Con esto no se dice, naturalmente, que los socialistas renuncien a plantear determinadas reivindicaciones jurídicas. Un partido socialista activo es imposible sin ellas, como, en general, cualquier partido político. Las reivindicaciones que surgen de los intereses comunes de una clase sólo pueden realizarse en la medida en que dicha clase conquista el poder político y otorga validez general a sus reivindicaciones en forma de leyes. Por tanto, toda clase en lucha debe formular sus reivindicaciones en la forma de reivindicaciones jurídicas en un programa.

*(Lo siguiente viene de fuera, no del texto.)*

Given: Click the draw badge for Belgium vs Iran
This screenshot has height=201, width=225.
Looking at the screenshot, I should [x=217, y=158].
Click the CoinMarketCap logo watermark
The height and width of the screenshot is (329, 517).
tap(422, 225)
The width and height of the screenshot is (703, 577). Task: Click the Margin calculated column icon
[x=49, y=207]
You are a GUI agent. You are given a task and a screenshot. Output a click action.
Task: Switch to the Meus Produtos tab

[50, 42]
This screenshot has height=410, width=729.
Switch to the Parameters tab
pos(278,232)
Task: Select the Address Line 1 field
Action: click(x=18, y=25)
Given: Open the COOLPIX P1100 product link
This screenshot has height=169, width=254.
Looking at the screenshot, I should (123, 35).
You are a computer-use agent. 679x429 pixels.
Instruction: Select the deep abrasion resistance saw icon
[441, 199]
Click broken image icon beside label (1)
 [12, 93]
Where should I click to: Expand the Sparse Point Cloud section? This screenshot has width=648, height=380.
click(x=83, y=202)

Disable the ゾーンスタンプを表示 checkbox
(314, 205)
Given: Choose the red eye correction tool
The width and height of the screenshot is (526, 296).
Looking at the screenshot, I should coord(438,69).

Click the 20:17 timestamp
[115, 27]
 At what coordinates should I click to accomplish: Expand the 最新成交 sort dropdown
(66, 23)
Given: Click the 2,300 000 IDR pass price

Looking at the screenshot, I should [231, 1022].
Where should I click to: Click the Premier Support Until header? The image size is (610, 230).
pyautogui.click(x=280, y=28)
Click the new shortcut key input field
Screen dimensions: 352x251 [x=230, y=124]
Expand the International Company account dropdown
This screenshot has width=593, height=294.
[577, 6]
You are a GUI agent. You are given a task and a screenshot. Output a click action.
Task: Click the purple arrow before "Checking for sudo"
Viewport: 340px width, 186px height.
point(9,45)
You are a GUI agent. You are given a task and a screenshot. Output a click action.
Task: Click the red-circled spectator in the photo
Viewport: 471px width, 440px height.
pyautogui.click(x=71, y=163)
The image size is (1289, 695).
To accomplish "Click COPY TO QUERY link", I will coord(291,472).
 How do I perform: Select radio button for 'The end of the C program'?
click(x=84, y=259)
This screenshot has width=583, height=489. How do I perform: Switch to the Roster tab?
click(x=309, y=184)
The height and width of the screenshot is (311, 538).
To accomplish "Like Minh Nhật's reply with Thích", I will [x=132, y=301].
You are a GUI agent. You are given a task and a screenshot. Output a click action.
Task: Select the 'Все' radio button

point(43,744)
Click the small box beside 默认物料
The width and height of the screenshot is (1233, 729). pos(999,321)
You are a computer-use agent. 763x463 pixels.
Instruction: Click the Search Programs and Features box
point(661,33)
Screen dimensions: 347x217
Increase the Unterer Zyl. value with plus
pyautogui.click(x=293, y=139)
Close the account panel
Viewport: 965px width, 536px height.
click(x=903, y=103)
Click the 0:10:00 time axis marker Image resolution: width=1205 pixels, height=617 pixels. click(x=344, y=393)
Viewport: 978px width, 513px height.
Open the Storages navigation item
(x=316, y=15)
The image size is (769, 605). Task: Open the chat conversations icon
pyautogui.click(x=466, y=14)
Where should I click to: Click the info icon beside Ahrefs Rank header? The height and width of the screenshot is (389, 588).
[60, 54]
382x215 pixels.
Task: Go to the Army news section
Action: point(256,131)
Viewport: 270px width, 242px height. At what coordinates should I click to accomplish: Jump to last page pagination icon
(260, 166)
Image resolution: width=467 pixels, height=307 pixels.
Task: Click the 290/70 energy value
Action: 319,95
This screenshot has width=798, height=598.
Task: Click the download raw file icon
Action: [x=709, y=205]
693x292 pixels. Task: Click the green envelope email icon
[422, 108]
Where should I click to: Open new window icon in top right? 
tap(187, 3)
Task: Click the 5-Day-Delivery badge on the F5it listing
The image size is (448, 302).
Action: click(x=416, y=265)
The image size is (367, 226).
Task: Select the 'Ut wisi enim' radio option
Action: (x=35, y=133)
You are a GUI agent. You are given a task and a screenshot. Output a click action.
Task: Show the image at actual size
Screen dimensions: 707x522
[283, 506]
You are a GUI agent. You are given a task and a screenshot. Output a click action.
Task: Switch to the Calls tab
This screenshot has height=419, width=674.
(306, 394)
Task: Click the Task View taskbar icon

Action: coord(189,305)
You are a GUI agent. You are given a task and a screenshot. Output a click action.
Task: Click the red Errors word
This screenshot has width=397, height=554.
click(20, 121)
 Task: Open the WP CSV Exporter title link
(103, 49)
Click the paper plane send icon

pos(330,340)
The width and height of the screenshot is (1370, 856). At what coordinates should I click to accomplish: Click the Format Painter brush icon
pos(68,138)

Pero las reivindicaciones de cada clase cambian a lo largo de las transformaciones sociales y políticas; son diferentes en cada país, según sus particularidades y el grado de su desarrollo social. De ahí que las reivindicaciones jurídicas de los distintos partidos, pese a toda coincidencia en el objetivo final, no sean en cada momento y para cada pueblo completamente idénticas. Son un elemento mutable y se revisan de tiempo en tiempo, como puede observarse en los partidos socialistas de los distintos países. En tales revisiones, son las relaciones efectivas las que se toman en consideración; en cambio, a ninguno de los partidos socialistas existentes se le ha ocurrido hasta ahora hacer de su programa una nueva filosofía del derecho, y no es probable que se le ocurra en el futuro. Por lo menos, lo que el señor Menger ha conseguido en este terreno no puede sino producir un efecto disuasorio.

Éste es el único aspecto aprovechable de su opúsculo.

Notas al pie

(1) Compárese al respecto el artículo de F. Engels sobre «Ludwig Feuerbach» en la «Neue Zeit» IV, pág. 206: «En los políticos de profesión, en los teóricos del derecho público y en los juristas del derecho privado, el nexo con los hechos económicos se pierde por completo. Como en cada caso particular los hechos económicos tienen que adoptar la forma de motivos jurídicos para ser sancionados en forma de ley, y como hay que tener en cuenta también, naturalmente, todo el sistema jurídico ya vigente, se pretende que la forma jurídica lo sea todo y el contenido económico, nada. El derecho público y el derecho privado se tratan como esferas autónomas, que tienen su desarrollo histórico independiente, que son capaces por sí mismas de una exposición sistemática y que la requieren mediante la extirpación consecuente de todas las contradicciones internas.»

(2) Dr. Anton Menger, «Das Recht auf den vollen Arbeitsertrag in geschichtlicher Darstellung», Stuttgart, Cotta, 1886, X, pág. 171.